Formal definition of potential outcomes in causal inference

151 Views Asked by At

I find the common potential outcomes notation used in causal inference somewhat confusing.

Given a binary exposure $X$ and an outcome $Y$, the expression $Y_i(1)$ (sometimes also denoted $Y_{1,i}$ or $Y^1_i$ or a similar notation) is somehow defined as "the outcome for unit $i$ if $X$ was set to $1$" (or something similar) and the average causal effect is $E[Y_i(1)-Y_i(0)]$ or $E[Y(1)-Y(0)]$ depending on source.

I understand the concept of intervention, but I am confused about the sources of randomness here.

Which parts are random variables (and if so, on what probability spaces), which are deterministic functions (and if so, between which sets) and which are constants (and if so, in what set)?

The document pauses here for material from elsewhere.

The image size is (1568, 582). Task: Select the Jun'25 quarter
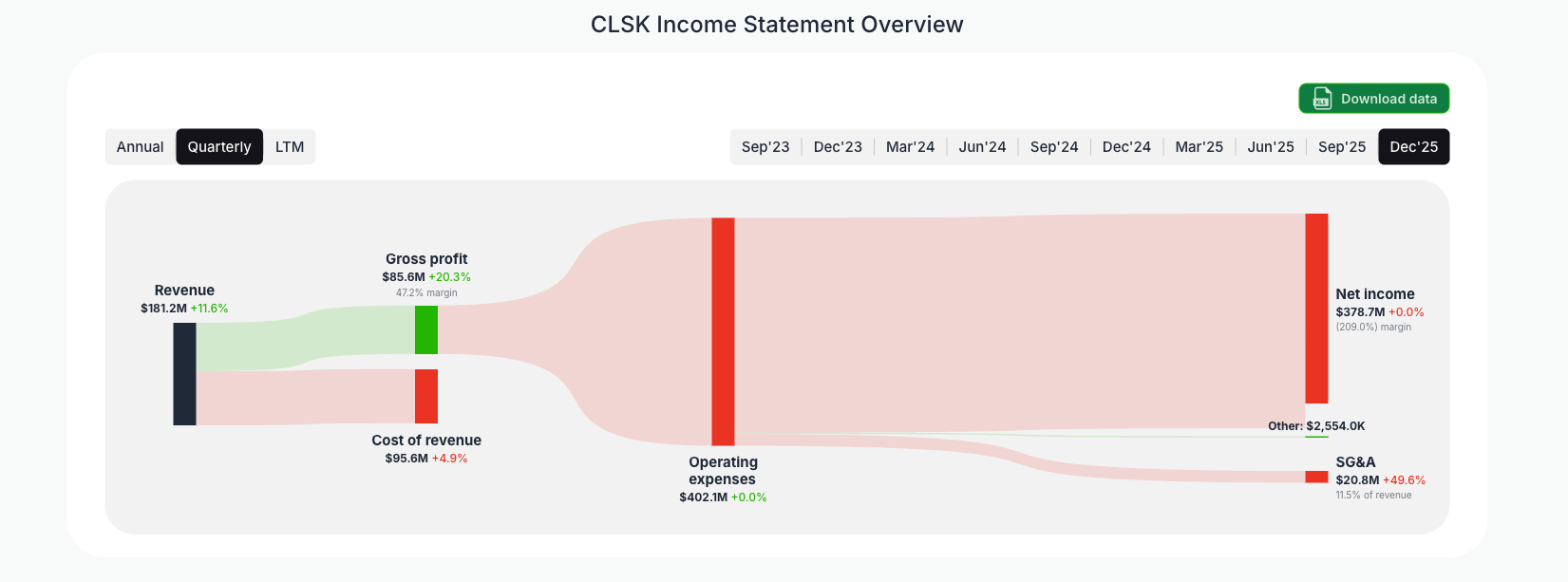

Is the potential outcome $Y_i(x)$ for a fixed unit $i$ and a fixed value $x$ a constant or a random variable? If it is a constant (so the potential outcome is a deterministic function on the set of possible values of $(i,x$)), does it become a random variable because we consider $X$ to be a random variable or because we consider $i$ to be a random variable (a random sample from some population) or both? I have searched several sources that use the potential outcomes framework, but unfortunately none has been precise about this.

I suppose maybe we have some fixed probability space $(\Omega,\mathcal{F},P)$ and that $X:\Omega\to\{0,1\}$ and $Y:\Omega\to\mathbb{R}$ are random variables on this space. I also suppose that the potential outcomes somehow are $\mathbb{R}$-values random variables on this same probability space.

Is $i$ considered to be an element of $\Omega$ and $Y(1):\Omega\to\mathbb{R}$ a random variable such that for for each fixed $i\in\Omega$ we have $Y_i(1):=Y(1)(i)\in\mathbb{R}$ or is $Y_i(1):\Omega\to\mathbb{R}$ itself a random variable for each fixed unit $i$ from some other external set or is $i:\Omega\to$"some measurable space" itself a random variable (hence any deterministic function of it random)?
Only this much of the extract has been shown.